◆ ASSIGNED TASK
Tell how many lines in the following entries include the word "agent", giving the figure alone.

◆ MATERIALS PROVIDED
++++++

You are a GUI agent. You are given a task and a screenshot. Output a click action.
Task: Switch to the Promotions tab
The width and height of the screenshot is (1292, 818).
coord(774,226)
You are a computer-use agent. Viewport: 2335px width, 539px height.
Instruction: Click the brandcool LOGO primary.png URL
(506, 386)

++++++

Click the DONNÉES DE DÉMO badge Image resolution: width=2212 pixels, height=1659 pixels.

++++++

◆ TASK RESULT
2